Neutrino Textures in the Light of Super-Kamiokande Data and a Realistic String Model

TL;DR

This paper analyzes neutrino mass textures motivated by Super-Kamiokande data, exploring phenomenological implications and realization within a realistic string-inspired flipped SU(5) model, highlighting the potential for large mixing and hierarchical masses.

Contribution

It provides a phenomenological analysis of neutrino textures compatible with experimental data and demonstrates their realization in a string-derived flipped SU(5) model.

Findings

Large mixing can coexist with hierarchical masses.

Renormalization-group effects can amplify neutrino mixing.

Hierarchical neutrino masses are more natural than near-degeneracy.

Abstract

Motivated by the Super-Kamiokande atmospheric neutrino data, we discuss possible textures for Majorana and Dirac neutrino masses within the see-saw framework. The main purposes of this paper are twofold: first to obtain intuition from a purely phenomenological analysis, and secondly to explore to what extent it may be realized in a specific model. We comment initially on the simplified two-generation case, emphasizing that large mixing is not incompatible with a large hierarchy of mass eigenvalues. We also emphasize that renormalization-group effects may amplify neutrino mixing, presenting semi-analytic expressions for estimating this amplification.
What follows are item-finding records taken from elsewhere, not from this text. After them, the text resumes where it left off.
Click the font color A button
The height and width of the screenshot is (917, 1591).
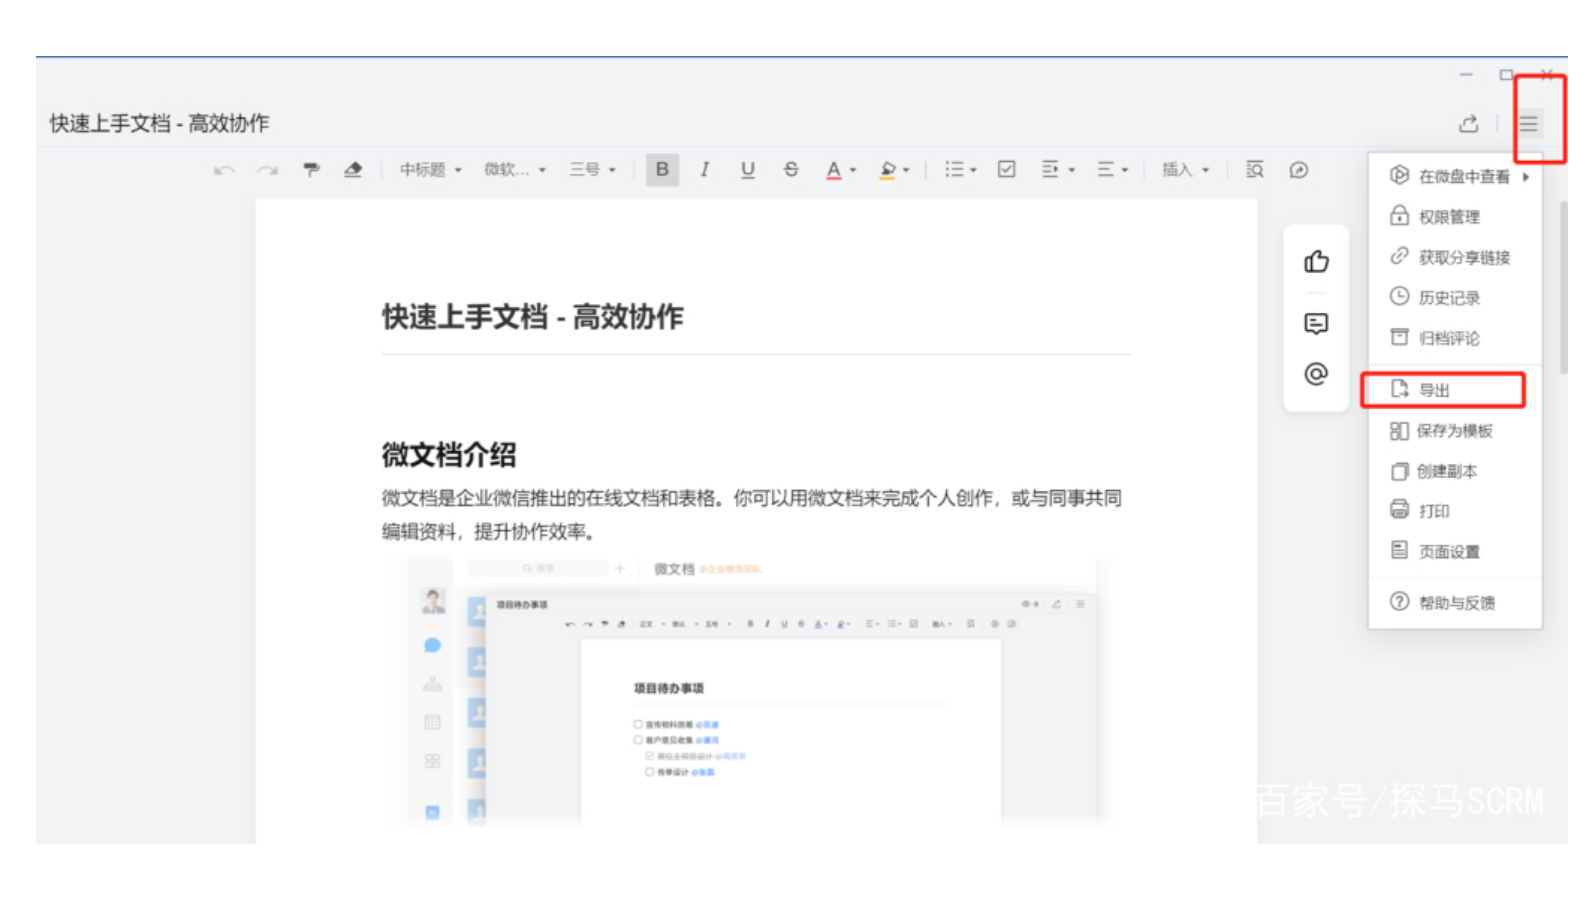(x=833, y=170)
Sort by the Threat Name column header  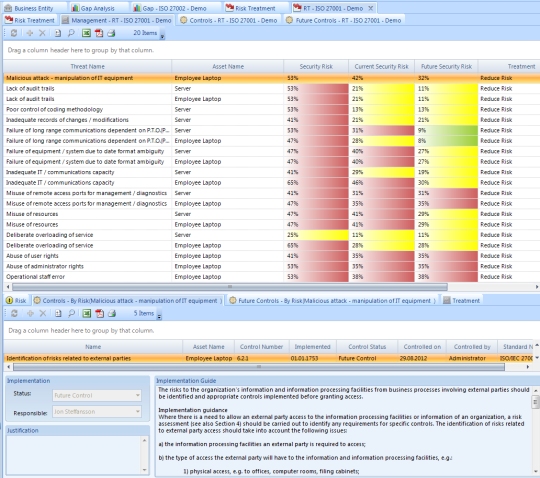click(x=87, y=66)
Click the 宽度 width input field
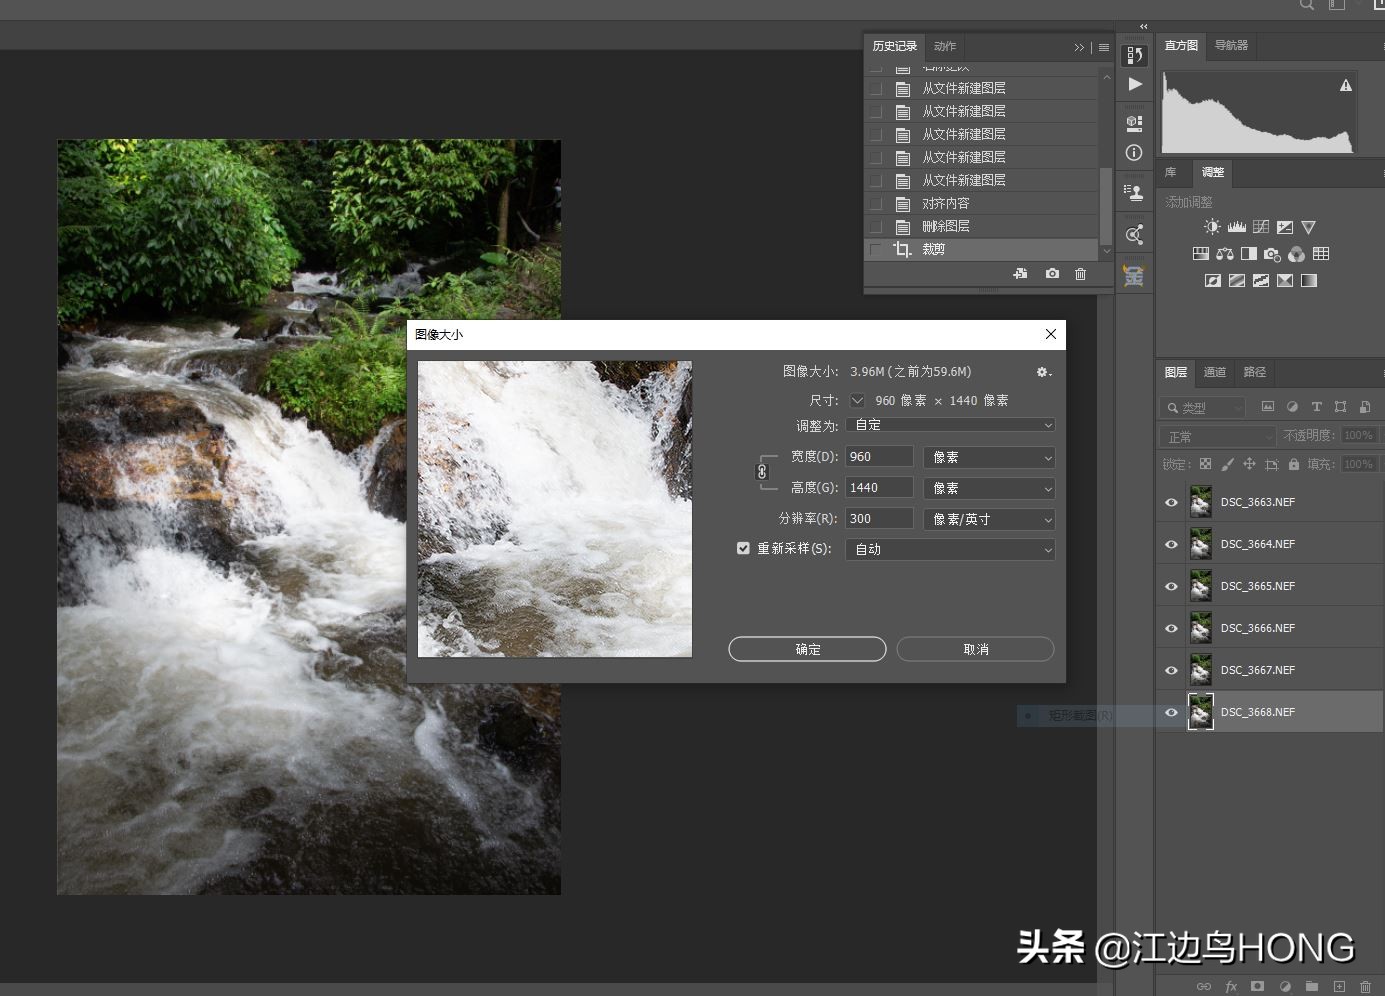Screen dimensions: 1385x996 click(x=879, y=457)
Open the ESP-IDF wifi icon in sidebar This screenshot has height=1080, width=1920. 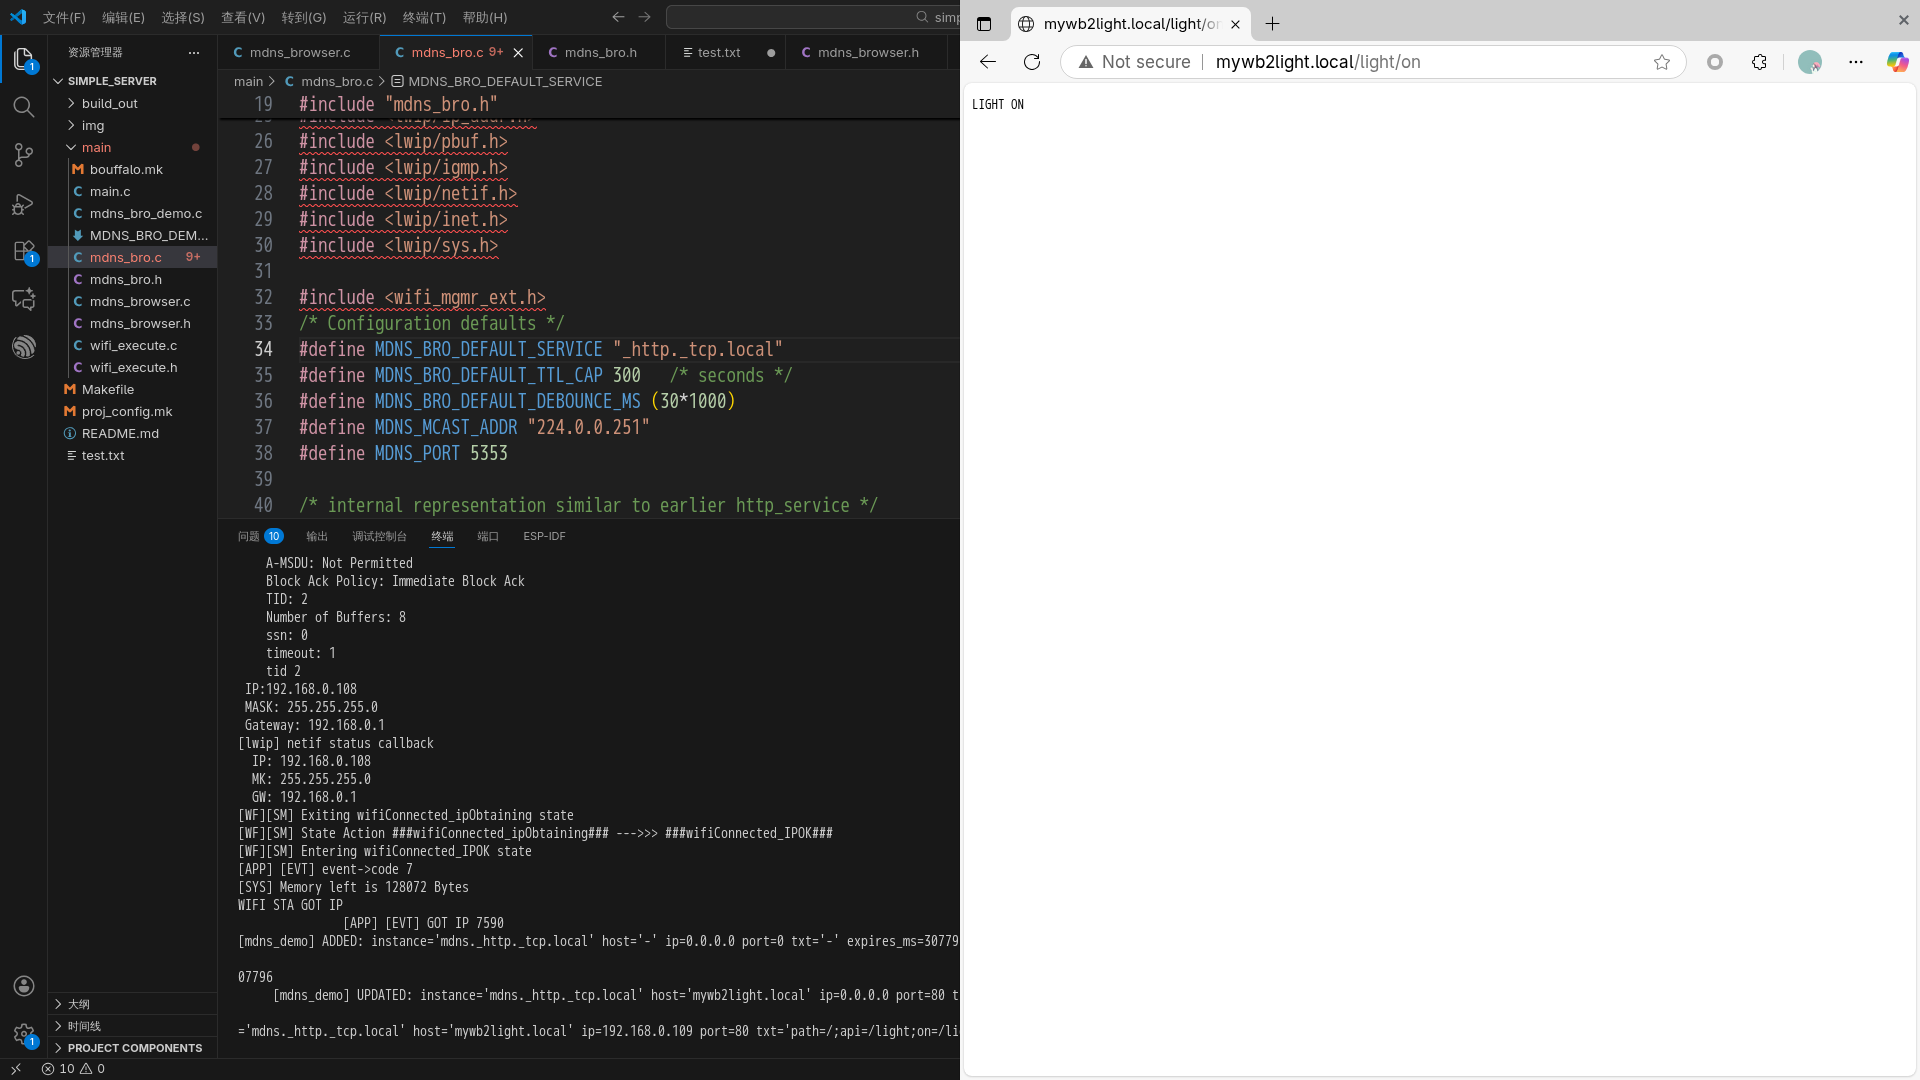(x=24, y=347)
Several examples are then given of three-family neutrino mass textures which may also accommodate the persistent solar neutrino deficit, with different assumptions for the neutrino Dirac mass matrices. We comment on a few features of neutrino mass textures arising in models with a U(1) flavour symmetry. Finally, we discuss the possible pattern of neutrino masses in a `realistic' flipped SU(5) model derived from string theory, illustrating how a desirable pattern of mixing may emerge. Both small- or large-angle MSW solutions are possible, whilst a hierarchy of neutrino masses appears more natural than near-degeneracy. This model contains some unanticipated features that may also be relevant in other models: the neutrino Dirac matrices may not be related closely to the quark mass matrices, and the heavy Majorana states may include extra gauge-singlet fields.